Write a report about the above experiments, comparative tables,
discussions, and attach the benchmarks or indicate where to find
them.
- Study of Techniques used for Improving Performance of
Instruction Pipelining. For the first four weeks the students carry
out (1) Surveying of I-pipelining techniques in at least two recent
processors, (2) dynamic execution models, (3) methods of resolution
of hazards, and (4) compiler techniques to I-pipelining. The
suggested plan is: (1) Surveying of I-pipelining techniques in
recently proposed micro-architectures (last ten years), (2) how
structural, data, and control hazards are resolved and at what
level, (3) main proposed features like branch-prediction,
speculation, etc., (4) provide a comparison of these
micro-architectures with respect to major aspects especially
expected performance and limitations. Implement a branch-prediction
table with 2-bit history and evaluate performance by using typical
loop structures. The students will prepare for a presentation within
four weeks.
Suggested implementation. Select on of the following
implementations:
- Select one branch prediction algorithm from a
recent research paper and implement it. Carry out performance
evaluation by using a statistically generated branch behavior. For
example, the prob. and instruction is CB is 0.2 and that the
branch has a Set of statistical T/NT patterns (for example pattern
1110010101 prob. taken is 0.6). Evaluate performance of the used
branch prediction and suggest some improvement.
- Select one
correlating branch prediction algorithm from a recent research
paper and implement it. Carry out performance evaluation by using
a statistically generated branch behavior. For example, set up a a
set of correlation rules between 3 or more CBs that are hidden to
the computer. Each correlation element indicate the T/NT of each
of the CBs. You may randomly a given element at a start of first
CB. The problem is to evaluate the performance of the algorithm
when the set correlated branches behaves as above. Study
performance (correct prediction as compared incorrect ones) and
suggest some algorithm tuning.
- Implement a software tool
(compiler) that takes a loop with a few statement in the body as
input and (1) carry out data dependence analysis, (2) check the
profitability of loop unrolling and software pipelining under
specific dependence conditions, (3) carry out the needed
restructuring and write the restructured loop in an output file.

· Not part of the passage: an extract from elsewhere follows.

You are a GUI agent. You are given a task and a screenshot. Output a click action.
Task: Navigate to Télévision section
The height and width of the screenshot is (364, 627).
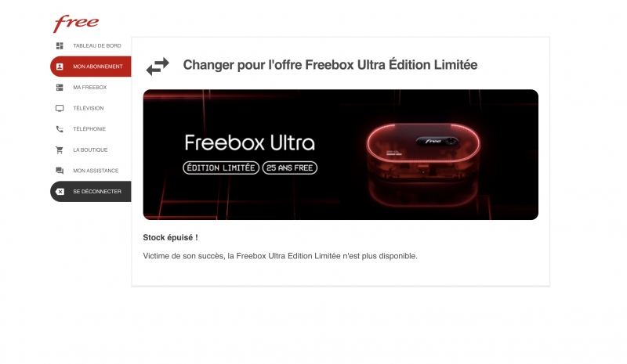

Discuss the decision rules used and show input and output loops.
- Design of a simulator for a reconfigurable pipelined dynamic
execution processor. Dynamic execution consists of an issue unit
that adopts an approach to resolve resource conflicts and data
hazards (RAW and WAR) as well as providing a scheme for sending
produced data out of ALUs to potential consumers (instructions).
Pipelining means that the state of the machine can be tracked by a
clock to determine availability of data and resources. The project
is on writing a simulator for the above processor while allowing the
user to change (reconfigure) some machine parameters depending on
his need. For this we may adopt a simple RISC assembler Instruction Set.
The simulator will be tested using small programs. Actions: (1)
search the Internet for similar simulators, (2) design of the
pipeline data structure, (3) implement the issue logic and
reservation stations, (4) define performance metrics, and (5) evaluate
performance.